One of the challenges of machine learning is that it is not possible to see exactly how an artificial neural network solves a task. AI is sometimes described as a “black box” – we see only the information that we put into the box and the result that it produces. We cannot see the steps between. Artificial neural networks consist of several layers in which information is mathematically processed. The network comprises an input layer and an output layer that delivers the result of the information processing carried out by the system. Between these two layers are several hidden layers in which calculations are carried out. When the scientists had trained the artificial neural network, they wondered whether it was possible to, in a manner of speaking, lift the lid of the black box and understand how it works. Are the designs of the neural network and the familiar biological networks similar?

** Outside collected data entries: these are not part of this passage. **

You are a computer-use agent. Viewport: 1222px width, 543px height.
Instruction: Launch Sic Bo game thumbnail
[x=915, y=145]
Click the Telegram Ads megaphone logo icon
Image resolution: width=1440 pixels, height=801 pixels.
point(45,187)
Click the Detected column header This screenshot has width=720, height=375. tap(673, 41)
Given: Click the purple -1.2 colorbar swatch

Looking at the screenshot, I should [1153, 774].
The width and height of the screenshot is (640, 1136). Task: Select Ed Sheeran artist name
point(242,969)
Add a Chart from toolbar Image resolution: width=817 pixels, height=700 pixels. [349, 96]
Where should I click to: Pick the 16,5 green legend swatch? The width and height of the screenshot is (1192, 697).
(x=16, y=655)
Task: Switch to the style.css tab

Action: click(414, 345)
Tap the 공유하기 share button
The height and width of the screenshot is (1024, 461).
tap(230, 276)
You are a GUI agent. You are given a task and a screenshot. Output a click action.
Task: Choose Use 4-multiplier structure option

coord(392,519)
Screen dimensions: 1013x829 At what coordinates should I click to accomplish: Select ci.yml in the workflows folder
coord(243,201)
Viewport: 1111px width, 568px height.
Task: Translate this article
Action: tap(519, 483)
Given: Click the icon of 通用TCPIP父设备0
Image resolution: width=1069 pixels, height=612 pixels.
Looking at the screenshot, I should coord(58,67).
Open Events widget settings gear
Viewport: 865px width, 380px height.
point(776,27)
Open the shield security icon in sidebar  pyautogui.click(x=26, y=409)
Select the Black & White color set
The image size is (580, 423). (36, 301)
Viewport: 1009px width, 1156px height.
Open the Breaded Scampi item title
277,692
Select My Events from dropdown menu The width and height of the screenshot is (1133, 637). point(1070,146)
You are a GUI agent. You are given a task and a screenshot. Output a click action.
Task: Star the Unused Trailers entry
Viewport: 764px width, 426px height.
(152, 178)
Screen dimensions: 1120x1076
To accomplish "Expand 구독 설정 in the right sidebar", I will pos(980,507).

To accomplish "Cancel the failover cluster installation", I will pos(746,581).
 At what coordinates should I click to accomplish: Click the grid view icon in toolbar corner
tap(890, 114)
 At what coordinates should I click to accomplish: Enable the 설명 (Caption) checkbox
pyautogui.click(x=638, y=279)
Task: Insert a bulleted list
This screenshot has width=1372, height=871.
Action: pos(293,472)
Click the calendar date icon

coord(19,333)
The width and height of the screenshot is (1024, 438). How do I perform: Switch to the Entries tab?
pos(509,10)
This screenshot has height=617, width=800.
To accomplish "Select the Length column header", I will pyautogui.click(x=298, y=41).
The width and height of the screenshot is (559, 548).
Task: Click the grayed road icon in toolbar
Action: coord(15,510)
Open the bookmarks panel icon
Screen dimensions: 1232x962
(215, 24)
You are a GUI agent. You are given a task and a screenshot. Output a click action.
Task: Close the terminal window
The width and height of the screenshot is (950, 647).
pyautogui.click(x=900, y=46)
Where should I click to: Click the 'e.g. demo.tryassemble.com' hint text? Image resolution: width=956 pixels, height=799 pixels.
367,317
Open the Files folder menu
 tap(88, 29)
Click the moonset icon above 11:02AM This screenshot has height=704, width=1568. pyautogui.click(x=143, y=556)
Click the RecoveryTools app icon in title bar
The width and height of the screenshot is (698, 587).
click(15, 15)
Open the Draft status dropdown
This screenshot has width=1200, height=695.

“When we analysed our neural network, it turned out that the first hidden layer represented to a large extent interactions between various proteins. Deeper in the model, in contrast, on the third level, we found groups of different cell types. It’s extremely interesting that this type of biologically relevant grouping is automatically produced, given that our network has started from unclassified gene expression data”, says Mika Gustafsson, senior lecturer at IFM and leader of the study in Nature Communications.
The scientists then investigated whether their model of gene expression could be used to determine which gene expression patterns are associated with disease and which is normal. They confirmed that the model finds relevant patterns that agree well with biological mechanisms in the body. Since the model has been trained using unclassified data, it is possible that the artificial neural network has found totally new patterns. The researchers plan now to investigate whether such, previously unknown patterns, are relevant from a biological perspective.
“We believe that the key to progress in the field is to understand the neural network. This can teach us new things about biological contexts, such as diseases in which many factors interact. And we believe that our method gives models that are easier to generalise and that can be used for many different types of biological information”, says Mika Gustafsson.
Mika Gustafsson hopes that close collaboration with medical researchers will enable him to apply the method developed in the study in precision medicine. It may be possible, for example, to determine which groups of patients should receive a certain type of medicine, or identify the patients who are most severely affected.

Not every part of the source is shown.